Valid a participant’s update for the round.

Parameters
  • participant_id (str) – The id of the participant making the request.

  • model_weights (ndarray) – The updated model weights.

  • aggregation_data (int) – Meta data for aggregation.

  • metrics (Dict[str, ndarray]) – A dictionary containing metrics with the name and the value as list of ndarrays.

Raises

DuplicatedUpdateError – If the participant already submitted his update this round.

Return type

None

get_weight_updates()

Get a list of all participants weight updates. This list will usually be used by the aggregation function.

Return type

Tuple[List[ndarray], List[int]]

Returns

The lists of model weights and aggregation meta data from all participants.

is_finished()

Check if all the required participants submitted their updates this round. If all participants submitted their updates the round is considered finished.

Return type

bool

Returns

True if all participants submitted their updates this round. False otherwise.

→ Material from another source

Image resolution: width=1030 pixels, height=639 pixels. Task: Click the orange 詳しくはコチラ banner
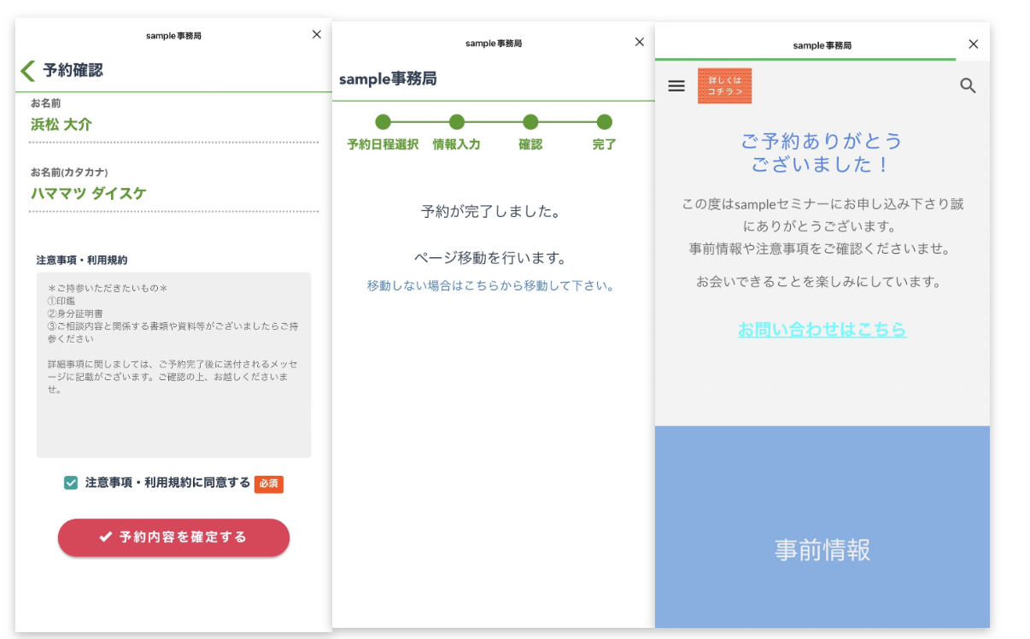tap(724, 85)
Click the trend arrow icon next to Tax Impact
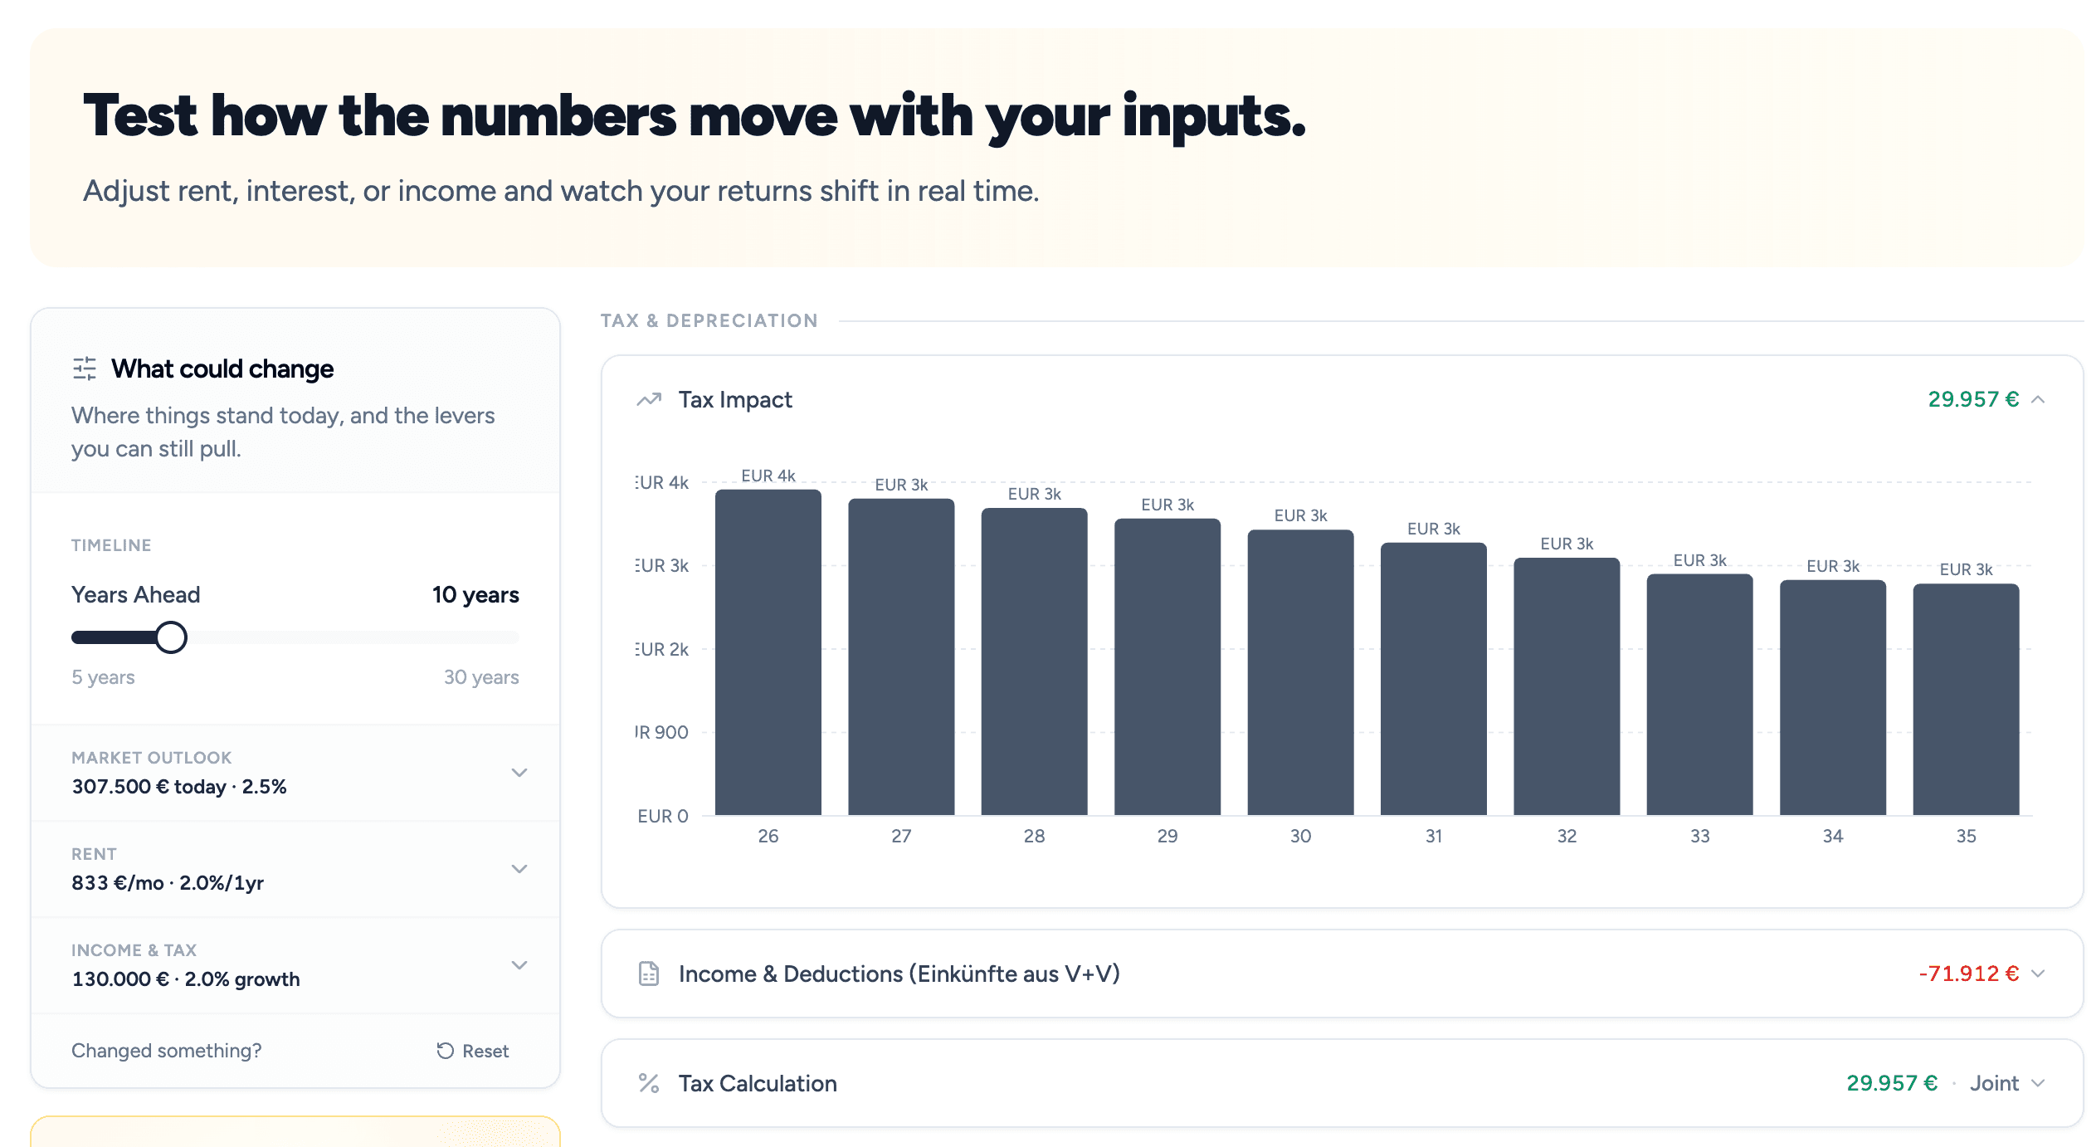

xain_fl.coordinator.store module

This module provides classes for weights storage. It currently only works with services that provide the AWS S3 APIs.

class xain_fl.coordinator.store.AbstractStore

Bases: abc.ABC

An abstract class that defines the API a store must implement.

abstract read_weights(participant_id, round)

Read the weights computed by the given participant for the given round.

Parameters
  • participant_id (str) – ID of the participant’s weights.

  • round (int) – A round number the weights correspond to.

Return type

ndarray

abstract write_weights(round, weights)

Store the given weights, corresponding to the given round.

Parameters
  • round (int) – A round number the weights correspond to.

  • weights (ndarray) – The weights to store.

Return type

None

class xain_fl.coordinator.store.NullObjectStore

Bases: xain_fl.coordinator.store.AbstractStore

A store that does nothing.

read_weights(participant_id, round)

A dummy method that has no effect.

Parameters
  • participant_id (str) – ID of the participant’s weights. Not used.

  • round (int) – A round number the weights correspond to. Not used.

Return type

ndarray

write_weights(round, weights)

A dummy method that has no effect.

Parameters
  • round (int) – A round number the weights correspond to. Not used.

  • weights (ndarray) – The weights to store. Not used.

Return type

None

class xain_fl.coordinator.store.S3Store(config)

Bases: xain_fl.coordinator.store.AbstractStore

A store for services that offer the AWS S3 API.

Parameters

config (StorageConfig) – the storage configuration (endpoint URL, credentials, etc.)

read_weights(participant_id, round)

Download the weights computed by the given participant for the given round, from an S3 bucket.

Parameters
  • participant_id (str) – ID of the participant’s weights. Not used.

  • round (int) – A round number the weights correspond to.

Return type

ndarray

Returns

The weights read from the S3 bucket.

write_weights(round, weights)

Store the given weights, corresponding to the given round.

Parameters
  • round (int) – A round number the weights correspond to.

  • weights (ndarray) – The weights to store.